Records for the exercise =>
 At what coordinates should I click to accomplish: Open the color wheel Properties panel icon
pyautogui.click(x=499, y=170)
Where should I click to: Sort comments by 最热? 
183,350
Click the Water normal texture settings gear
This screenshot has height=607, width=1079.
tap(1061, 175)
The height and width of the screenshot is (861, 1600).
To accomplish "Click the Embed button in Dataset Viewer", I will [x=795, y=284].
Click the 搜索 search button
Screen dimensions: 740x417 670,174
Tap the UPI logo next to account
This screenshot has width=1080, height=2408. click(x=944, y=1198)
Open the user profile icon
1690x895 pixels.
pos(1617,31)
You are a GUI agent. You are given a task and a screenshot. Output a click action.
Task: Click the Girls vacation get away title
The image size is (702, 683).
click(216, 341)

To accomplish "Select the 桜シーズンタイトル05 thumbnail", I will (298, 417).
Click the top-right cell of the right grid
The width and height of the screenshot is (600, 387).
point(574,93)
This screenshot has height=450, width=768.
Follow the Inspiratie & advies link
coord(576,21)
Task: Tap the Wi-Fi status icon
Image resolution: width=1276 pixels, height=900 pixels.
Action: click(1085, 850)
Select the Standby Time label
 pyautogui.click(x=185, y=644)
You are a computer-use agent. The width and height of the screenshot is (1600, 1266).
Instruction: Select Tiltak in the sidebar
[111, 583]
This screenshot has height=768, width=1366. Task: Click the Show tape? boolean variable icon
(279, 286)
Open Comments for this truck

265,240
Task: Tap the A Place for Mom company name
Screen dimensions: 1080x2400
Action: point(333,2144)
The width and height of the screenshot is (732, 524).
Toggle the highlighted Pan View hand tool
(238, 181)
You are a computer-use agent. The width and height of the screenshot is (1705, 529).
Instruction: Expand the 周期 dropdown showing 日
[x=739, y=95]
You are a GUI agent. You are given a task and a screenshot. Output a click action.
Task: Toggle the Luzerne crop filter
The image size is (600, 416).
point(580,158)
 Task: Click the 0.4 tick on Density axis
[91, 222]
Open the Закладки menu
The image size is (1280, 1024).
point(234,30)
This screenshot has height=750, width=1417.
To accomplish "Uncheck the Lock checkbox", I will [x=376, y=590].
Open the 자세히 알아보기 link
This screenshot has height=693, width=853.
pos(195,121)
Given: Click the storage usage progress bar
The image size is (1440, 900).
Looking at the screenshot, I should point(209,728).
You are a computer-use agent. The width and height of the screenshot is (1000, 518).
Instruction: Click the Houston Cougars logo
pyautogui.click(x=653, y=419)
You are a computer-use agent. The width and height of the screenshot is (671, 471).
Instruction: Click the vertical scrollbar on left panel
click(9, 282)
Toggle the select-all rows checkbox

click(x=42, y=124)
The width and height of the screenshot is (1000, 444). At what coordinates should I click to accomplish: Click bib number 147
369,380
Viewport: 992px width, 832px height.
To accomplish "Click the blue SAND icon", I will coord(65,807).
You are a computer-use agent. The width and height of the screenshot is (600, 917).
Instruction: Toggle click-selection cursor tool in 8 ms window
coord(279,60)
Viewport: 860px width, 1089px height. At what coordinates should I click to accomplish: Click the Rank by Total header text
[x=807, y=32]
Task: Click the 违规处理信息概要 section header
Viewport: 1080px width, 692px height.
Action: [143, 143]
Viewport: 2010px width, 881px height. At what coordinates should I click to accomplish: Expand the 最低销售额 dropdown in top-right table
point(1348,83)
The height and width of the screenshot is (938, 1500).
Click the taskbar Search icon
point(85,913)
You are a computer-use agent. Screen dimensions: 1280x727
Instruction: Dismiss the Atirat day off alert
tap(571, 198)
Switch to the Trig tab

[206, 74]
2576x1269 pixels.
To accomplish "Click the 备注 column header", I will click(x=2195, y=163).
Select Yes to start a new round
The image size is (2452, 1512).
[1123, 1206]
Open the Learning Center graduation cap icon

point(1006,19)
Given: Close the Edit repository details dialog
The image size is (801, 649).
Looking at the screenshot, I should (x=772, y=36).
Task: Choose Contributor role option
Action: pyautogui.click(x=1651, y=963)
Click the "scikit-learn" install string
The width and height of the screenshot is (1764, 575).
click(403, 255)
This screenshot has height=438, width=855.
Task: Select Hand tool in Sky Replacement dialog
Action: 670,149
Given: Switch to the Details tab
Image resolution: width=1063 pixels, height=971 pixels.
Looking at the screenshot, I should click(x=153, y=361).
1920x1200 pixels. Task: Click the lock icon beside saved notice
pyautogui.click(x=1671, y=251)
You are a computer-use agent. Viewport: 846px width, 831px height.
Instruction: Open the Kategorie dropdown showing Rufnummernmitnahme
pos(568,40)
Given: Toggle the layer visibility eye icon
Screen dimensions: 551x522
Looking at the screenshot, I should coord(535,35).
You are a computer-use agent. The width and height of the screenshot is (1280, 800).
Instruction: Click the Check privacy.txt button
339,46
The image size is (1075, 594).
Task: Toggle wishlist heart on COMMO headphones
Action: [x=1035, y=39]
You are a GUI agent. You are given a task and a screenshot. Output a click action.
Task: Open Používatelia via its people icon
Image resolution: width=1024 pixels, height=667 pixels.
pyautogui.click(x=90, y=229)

Problem statement => Of the entries above, repeat exactly the lines between the line with "Instruction: Toggle click-selection" and the line with "Task: Click the 违规处理信息概要 section header", inclusive, and no others.

Exercise response =>
Instruction: Toggle click-selection cursor tool in 8 ms window
coord(279,60)
Viewport: 860px width, 1089px height. At what coordinates should I click to accomplish: Click the Rank by Total header text
[x=807, y=32]
Task: Click the 违规处理信息概要 section header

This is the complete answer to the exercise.